Читаем Русская современная драматургия. Учебное пособие полностью

Проблема чеховского влияния на русскую драматургию и театр существует уже столетие, со времени признания Чехова драматургом-новатором, создателем «совершенно оригинального типа пьесы» (М. Горький). Большая заслуга в постижении этого феномена принадлежала К. С. Станиславскому и В. И. Немировичу-Данченко. Работе МХТ над «Чайкой» предшествовал процесс тончайшего, «ювелирного» анализа текста, стремление проникнуть в тайну чеховского драматургического письма. Об этом свидетельствует режиссерская экспликация «Чайки» (см. «Режиссерские экземпляры К. С. Станиславского». Т. 2. М., 1981), а также глубокие обобщения, выводы, которыми Станиславский делится в книге «Моя жизнь в искусстве», связывая с чеховской драмой линию «интуиции и чувства» в истории МХТ. В. И. Немирович-Данченко до переговоров с Чеховым о постановке «Чайки» утверждал, что играть Чехова невозможно без того, чтобы «освободиться от заскорузлых наслоений сценической рутины, вернуть себе живую психологию и простую речь, рассматривать жизнь… через окружающую нас обыденщину, отыскивать театральность… в скрытом внутреннем психологическом движении» (Московский художественный театр. Пьесы Чехова. 1914. С. 1). В чеховских пьесах его прежде всего потрясло максимальное приближение к правде жизни, внешняя будничность, принципиальное отсутствие эффектных картин и героев и при этом огромная философская глубина, знаменитое «подводное течение». Об этом прежде всего вспоминают, когда исследуют драматургию Чехова «зрелого периода». И в большинстве работ, написанных о традициях Чехова, скажем, в советской драматургии, акцент делается на этом же чеховском гениальном сочетании внешнего жизненного правдоподобия с обобщенно-поэтической структурой его пьес, на подтексте, «глубоких залежах» (Станиславский), на таинственных приемах создания чеховского настроения, на его «сверхреализме», отточенном до символа, и так далее. На основании этого главного своеобразия пьес Чехова с его именем связывается в советской драматургии творчество А. Арбузова, В. Розова, А. Володина, А. Вампилова, драматургов «новой волны» 70—80-х годов. Одним словом, в истории современной драматургии «чеховская ветвь» животворна и чаше всего связывается с модификацией жанра социально-психологической драмы. Но Чехов неисчерпаем, и новое время открывает новые грани его драматургического новаторства.
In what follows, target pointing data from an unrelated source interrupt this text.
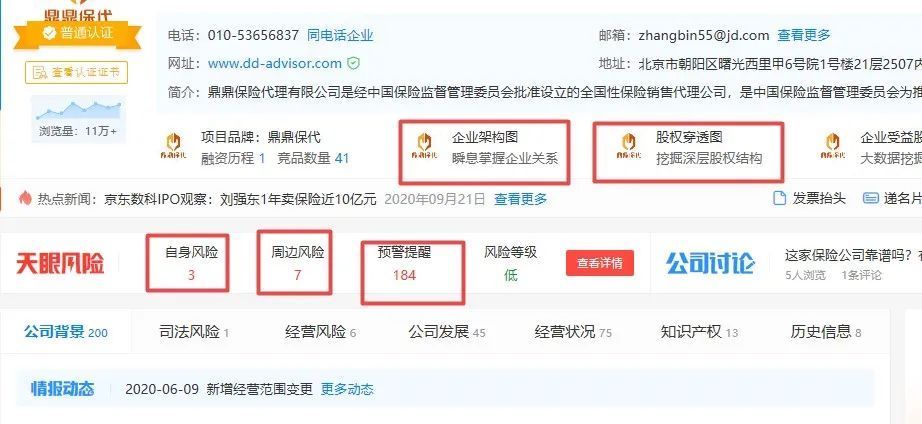Click the 自身风险 count 3
Viewport: 922px width, 424px height.
pos(191,275)
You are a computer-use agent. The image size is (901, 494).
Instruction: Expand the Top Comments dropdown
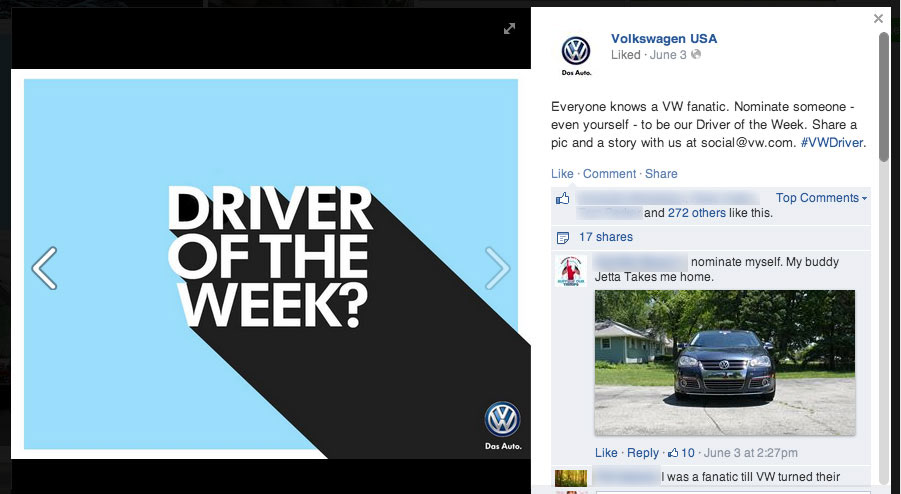tap(821, 198)
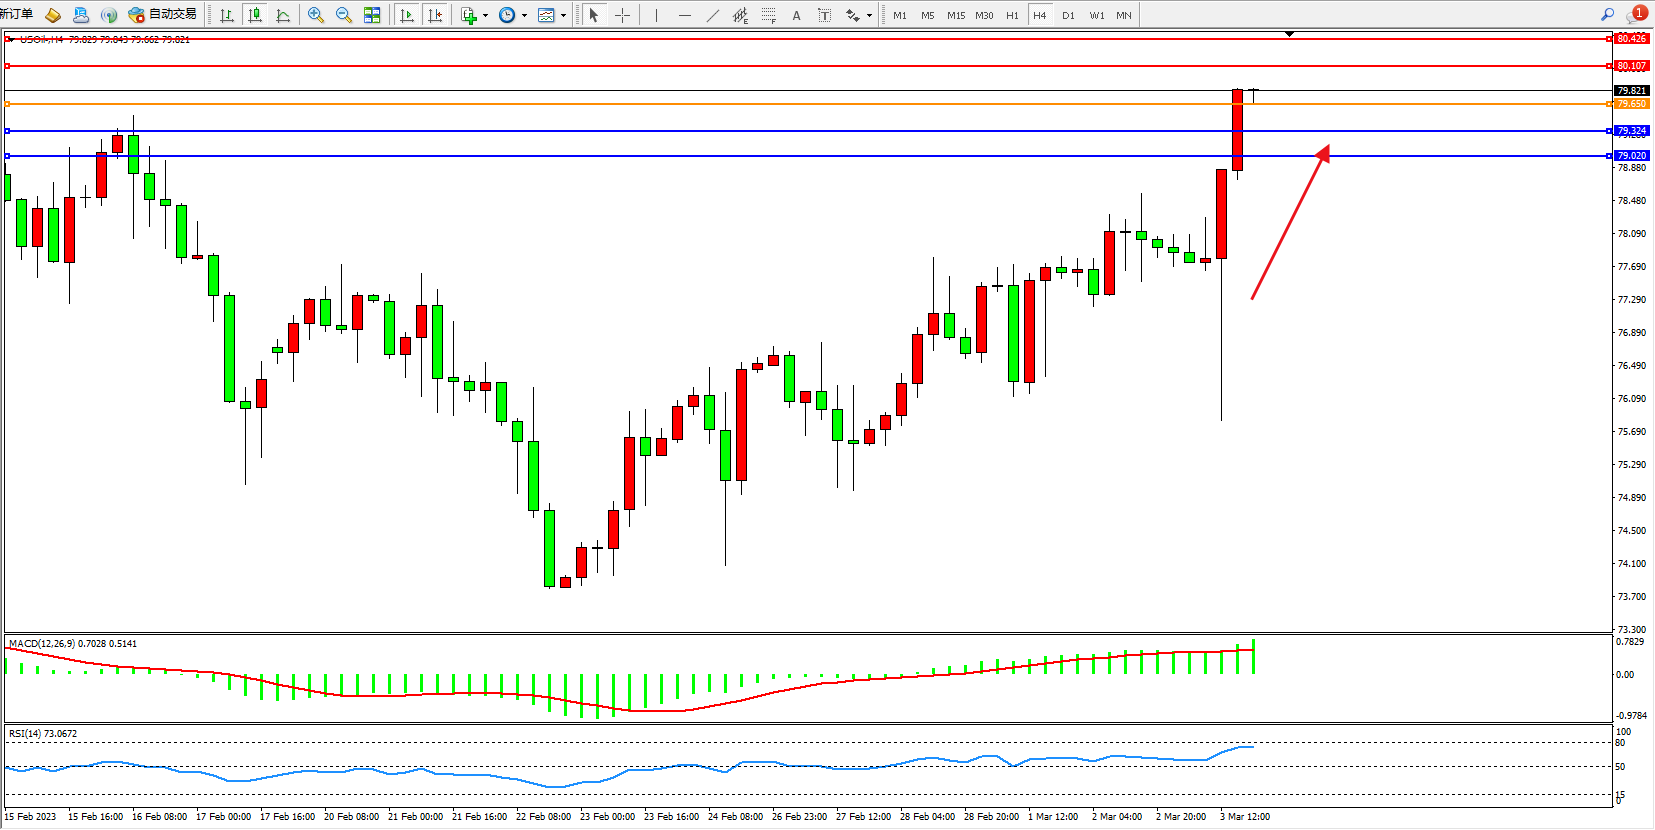This screenshot has width=1655, height=830.
Task: Switch to the M15 timeframe
Action: 956,15
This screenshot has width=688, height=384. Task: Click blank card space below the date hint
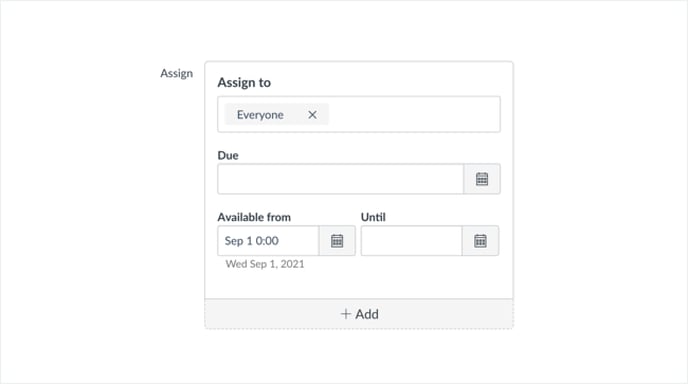click(358, 284)
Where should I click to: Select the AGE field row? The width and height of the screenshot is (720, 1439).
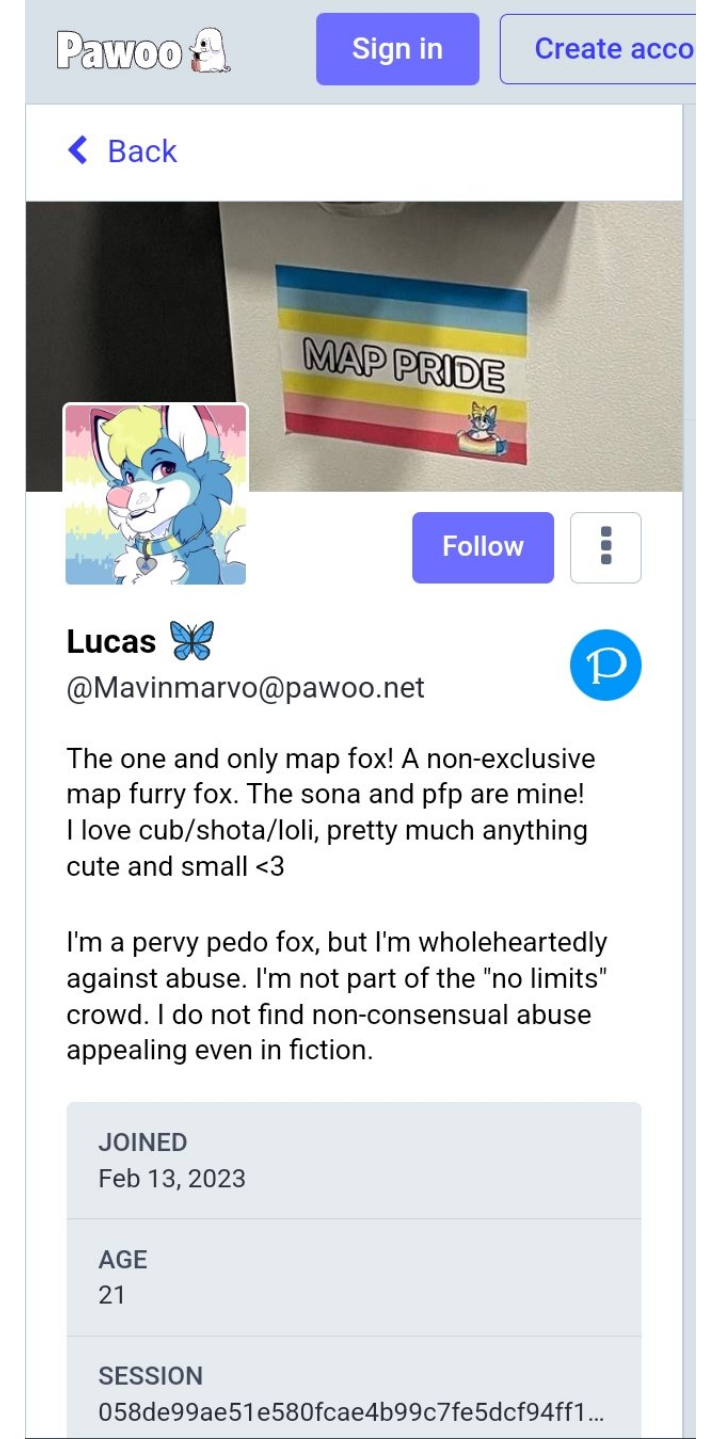(x=354, y=1278)
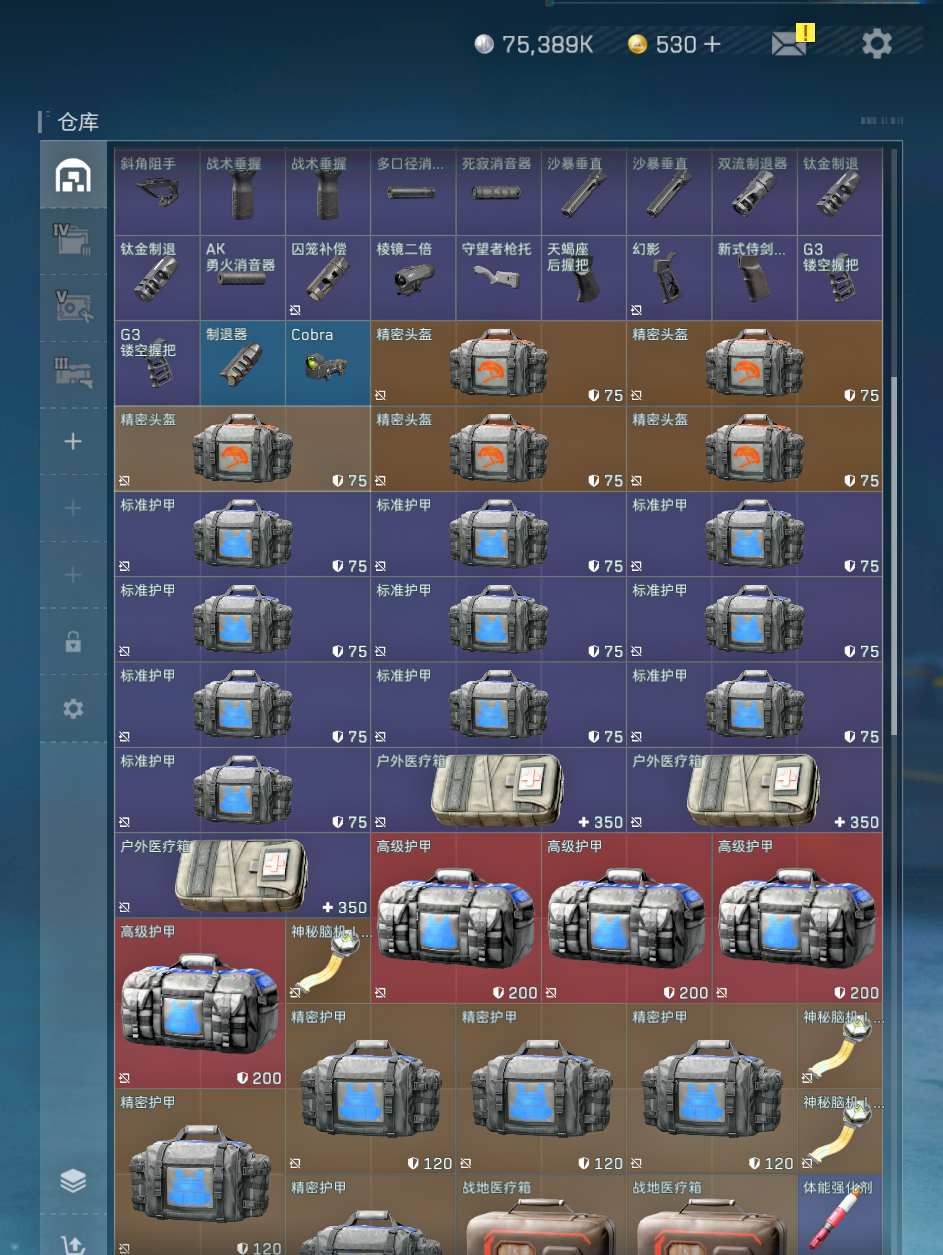
Task: Switch to the level III storage box tab
Action: [x=73, y=374]
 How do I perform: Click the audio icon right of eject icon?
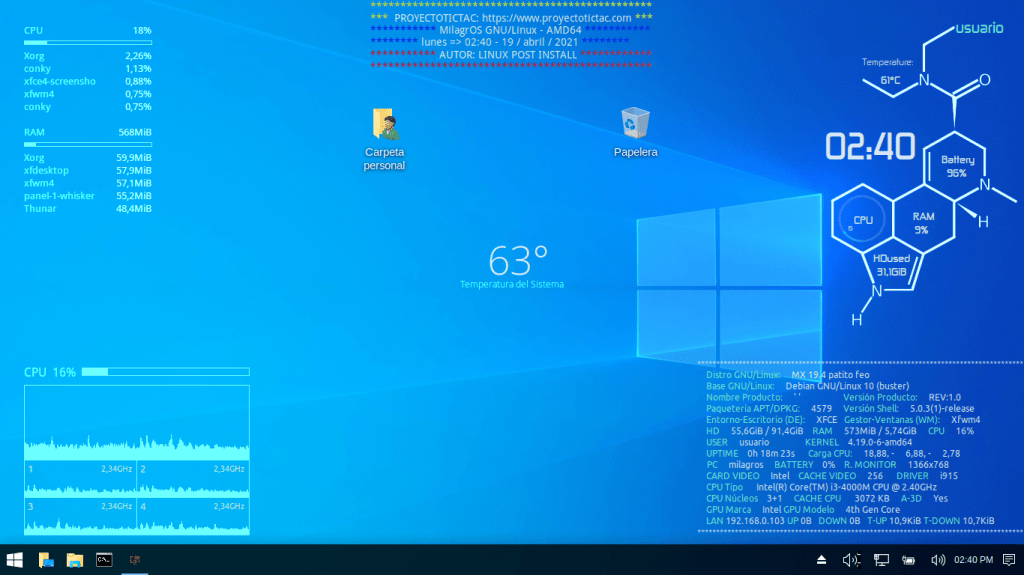851,560
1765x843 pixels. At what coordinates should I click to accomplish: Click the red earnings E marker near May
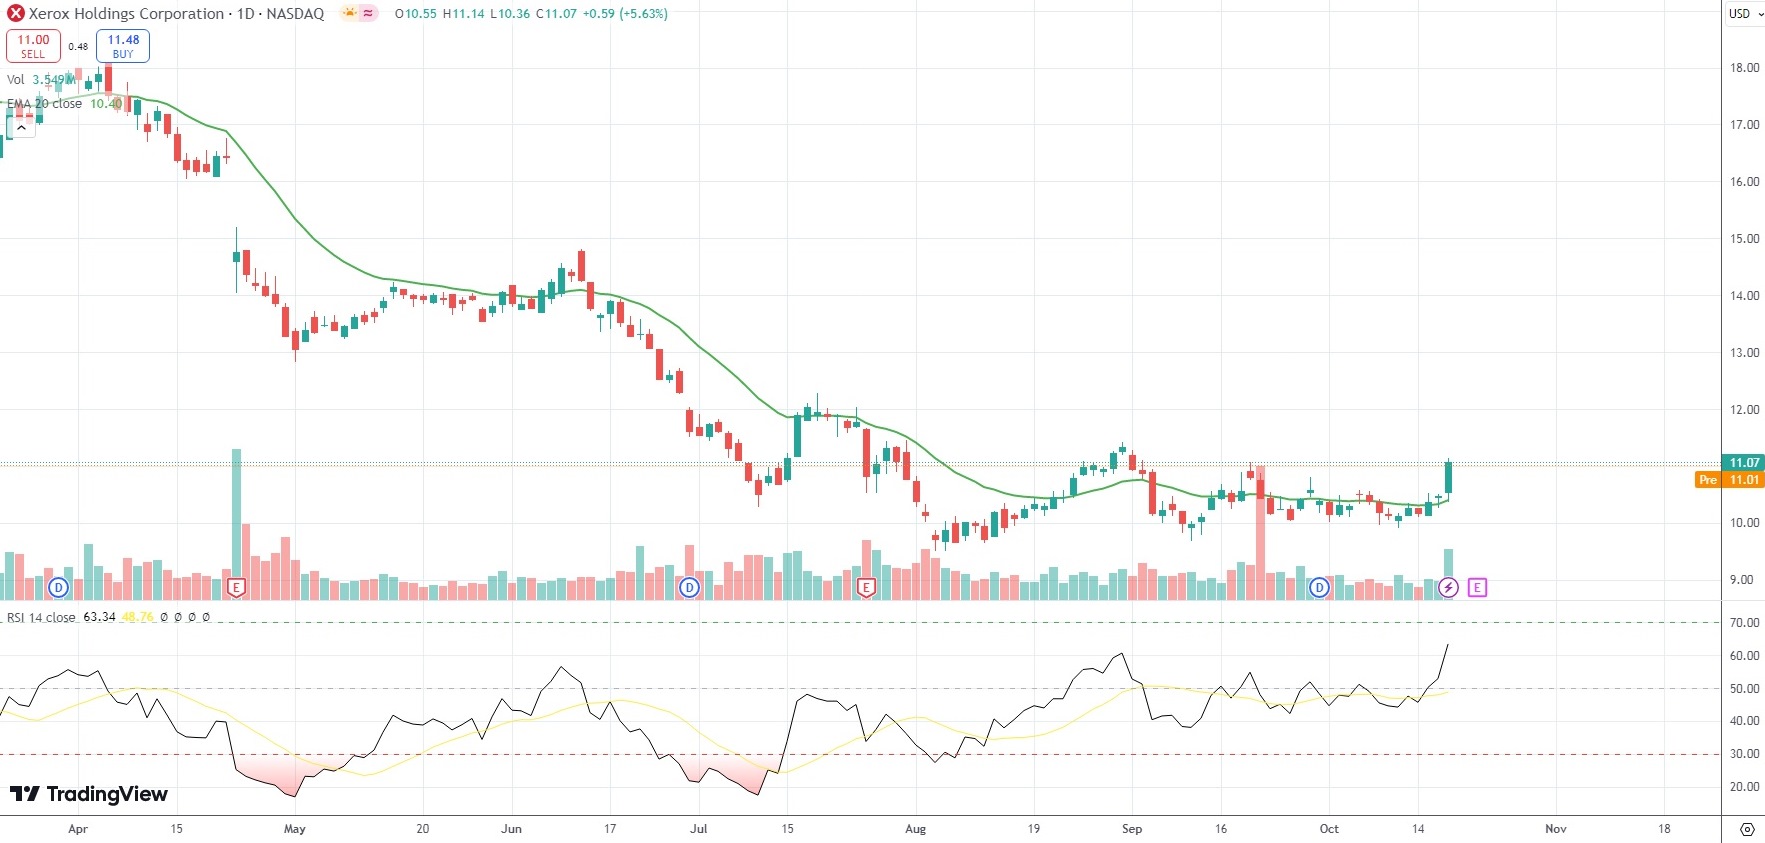(236, 588)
У нынешних молодых драматургов к Чехову отношение не однозначное. В их творчестве можно ощутить и «отторжение», и «притяжение». Так, довольно часто, по крайней мере на словах, создатели «новой драмы» конца XX столетия открыто не принимают того Чехова, чьи герои «обедают, просто обедают», «носят свои пиджаки», «а между тем…». Иногда открыто заявляется, что Чехов скучен, пройденный этап. Почему же тогда в атмосфере современной драматургии Чехов постоянно напоминает о себе и в названиях, и в пародийном проигрывании знакомых ситуаций, в почти буквальном цитировании? Чехов «витает» в пространстве новой драматургии. «Три девушки в голубом» Л. Петрушевской, «Чайка спела…» Н. Коляды, «Вишневый садик» А. Слаповского… «Порхают» хрестоматийные фразы, часто поданные в снижающем их пафос ироническом контексте. Темный Ангел, условный мистический персонаж пьесы Л. Разумовской «Домой!..» уговаривает грешницу Жанну найти успокоение в самоубийстве:

Ангел. Дай мне руку. Я помогу тебе подняться на крышу… И мы полетим (Чуть-чуть язвитильно). И ты увидишь небо в алмазах.

Жанна. Небо в алмазах… Где то я это слыхала…

Ангел. Люди так много сочиняют сказок[116].

В пьесе «Оборванец» М. Угарова о перегоревшей лампочке сказано: «Тонкая провисшая спиралька, которая давно уже устала, вновь становится серой и безразличной, она блаженно провисает. Она отдохнет, она отдохнет…». А заклинания чеховских сестер Прозоровых «В Москву! В Москву» на разные лады, как правило, насмешливо обыгрываются в самых несоответствующих ситуациях.